Although the potential for immunotherapy to improve outcomes for patients with cancer, particularly through a combination of agents targeting immune inhibitory pathways, is becoming increasingly evident, how to optimally combine the many new immunotherapy agents being developed remains a major question in cancer research. Now, two laboratory studies investigating the potential therapeutic and immune effects of the concurrent administration of the T-cell–stimulating anti-OX40 antibody and the immune checkpoint inhibitor anti–programmed cell death protein 1 (PD-1) antibody has found that the simultaneous addition of anti–PD-1 to anti-OX40 negated the antitumor effects of OX40 antibody and resulted in poor treatment outcomes in mice.
One study by Shrimali et al was published in Cancer Immunology Research. The second laboratory study by Messenheimer et al, which was published in Clinical Cancer Research, also found that the combination-treated mice had considerable cytokine storm–like events, which led to an increase in the levels of the immune checkpoint proteins cytotoxic T-lymphocyte–associated protein 4 (CTLA-4) and TIM-3 on T cells.
Studies’ Methodologies
In the study published in Cancer Immunology Research, the researchers used the tumor cell (TC)-1 syngeneic mouse model to evaluate the antitumor therapeutic response of the anti-OX40 agonist antibody. Because the TC-1 model requires a vaccine to generate an effector immune response, the researchers first combined the anti-OX40 with an HPV16 E7 peptide vaccine.
In the study published in Clinical Cancer Research, the researchers utilized an anti–PD-1–refractory, orthotopically transplanted MMTV-PyMT mammary cancer model to investigate the antitumor effect of an agonist anti-OX40 antibody combined with anti–PD-1. Since PD-1 naturally aids in immune contraction after T-cell activation, the researchers treated the mice with concurrent combination treatment vs the sequential administration of anti-OX40 followed by anti–PD-1.
Results and Conclusions
In the study published in Clinical Cancer Research, the researchers found that the concurrent addition of anti–PD-1 significantly attenuated the therapeutic effect of anti-OX40 alone. Combination-treated mice had considerable increases in type I and type II serum cytokines and significantly augmented expression of inhibitory receptors or exhaustion markers CTLA-4 and TIM-3 on T cells.
Combination treatment increased intratumoral CD4-positive T-cell proliferation at day 13, but at day 19, both CD4-positive and CD8-positive T-cell proliferation was significantly reduced compared with untreated mice. In two tumor models, the sequential combination of anti-OX40 followed by anti–PD-1 (but not in the reverse order) resulted in significant increases in therapeutic efficacy. Against MMTV-PyMT tumors, the sequential combination was dependent on both CD4-positive and CD8-positive T cells and completely regressed tumors in approximately 30% of treated animals.

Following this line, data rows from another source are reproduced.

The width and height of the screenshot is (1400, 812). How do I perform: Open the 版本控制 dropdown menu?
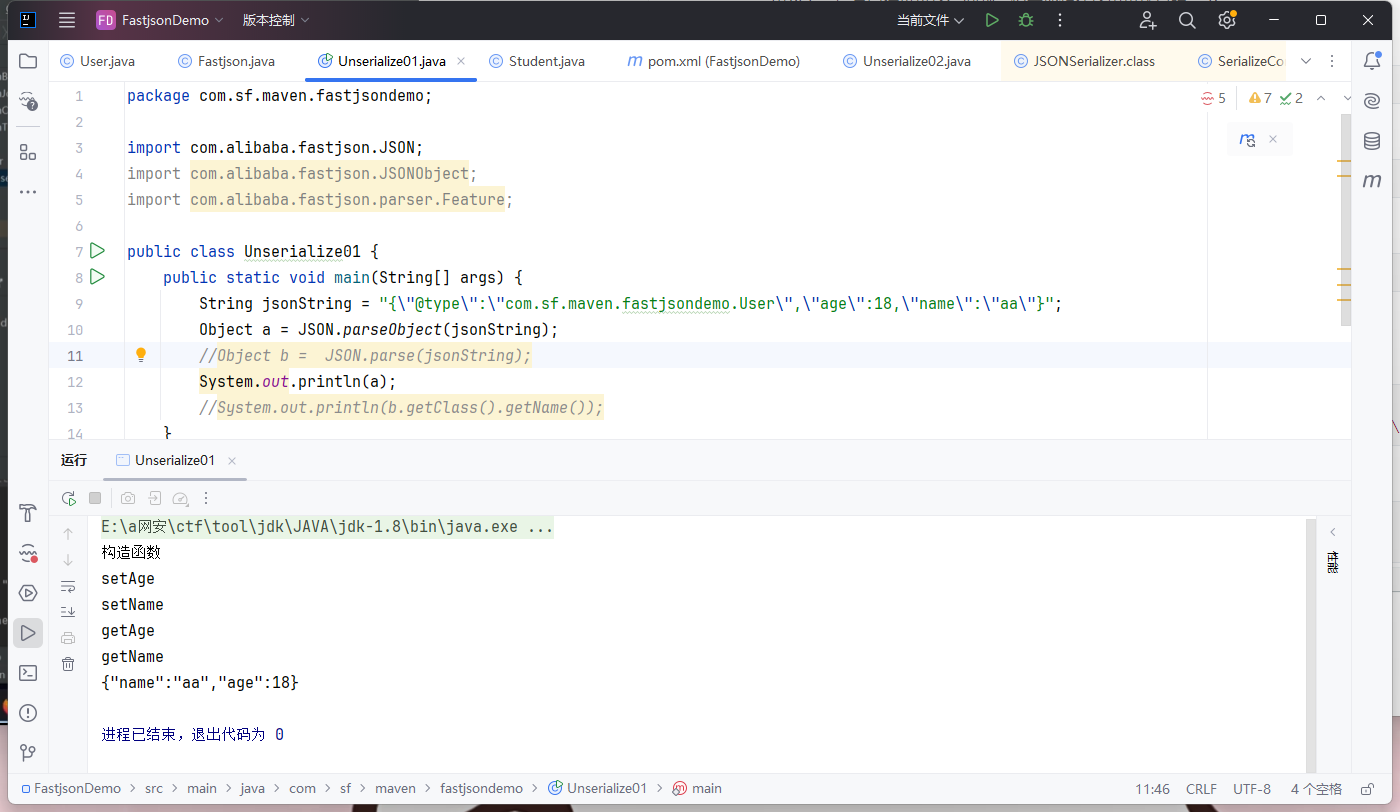click(276, 20)
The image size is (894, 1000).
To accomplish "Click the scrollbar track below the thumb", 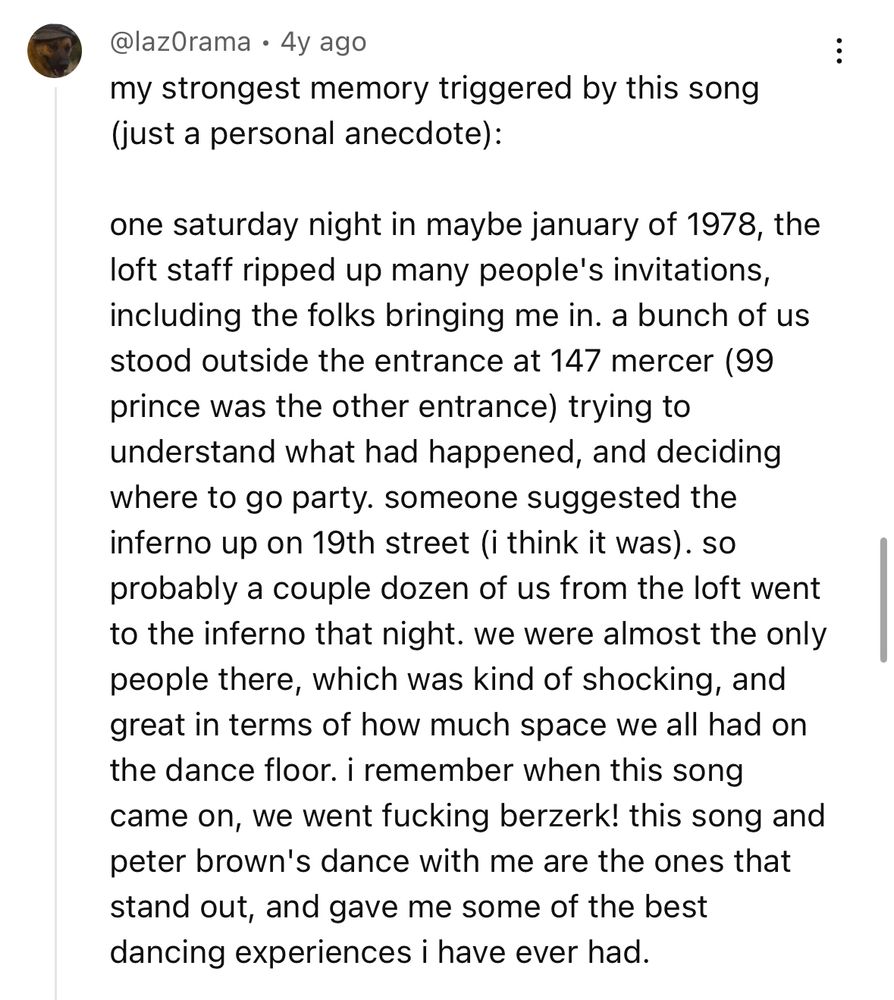I will tap(883, 829).
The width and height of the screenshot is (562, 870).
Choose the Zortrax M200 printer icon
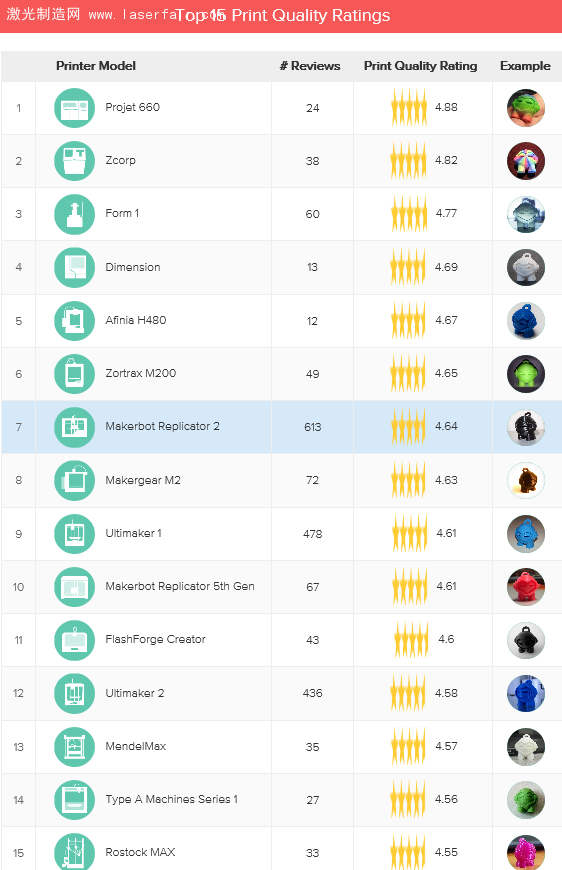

“These results highlight the importance of timing for optimized therapeutic effect with combination immunotherapies and suggest the testing of sequencing in combination immunotherapy clinical trials,” concluded the study authors.
In the study published in Cancer Immunology Research, the researchers tested the antitumor effects of different treatment sequencing of the combination antibody to PD-1 with agonist antibody to OX40/vaccine. They found that the simultaneous addition of anti–PD-1 to anti-OX40 negated the antitumor effects of OX40 antibody. Antigen-specific CD8-positive T-cell infiltration into the tumor was diminished, the resultant antitumor response weakened, and survival was reduced.
Although the researchers observed an increase in interferon gamma–producing E7-specific CD8-positive T cells in the spleens of mice treated with the combination of PD-1 blockade with anti-OX40/vaccine, these cells underwent apoptosis both in the periphery and in the tumor. The researchers concluded that the results indicated anti–PD-1 added at the initiation of therapy exhibits a detrimental effect on the positive outcome of anti-OX40 agonist antibody.
“These findings have important implications on the design of combination immunotherapy for cancer, demonstrating the need to test treatment combination and sequencing before moving to the clinic,” concluded the study authors.
Samir N. Khleif, MD, of the Georgia Cancer Center at Augusta University, is the corresponding author of the Cancer Immunology Research study.
Bernard A. Fox, PhD, of the Earle A. Chiles Research Institute in Portland, Oregon, is the corresponding author of the Clinical Cancer Research study.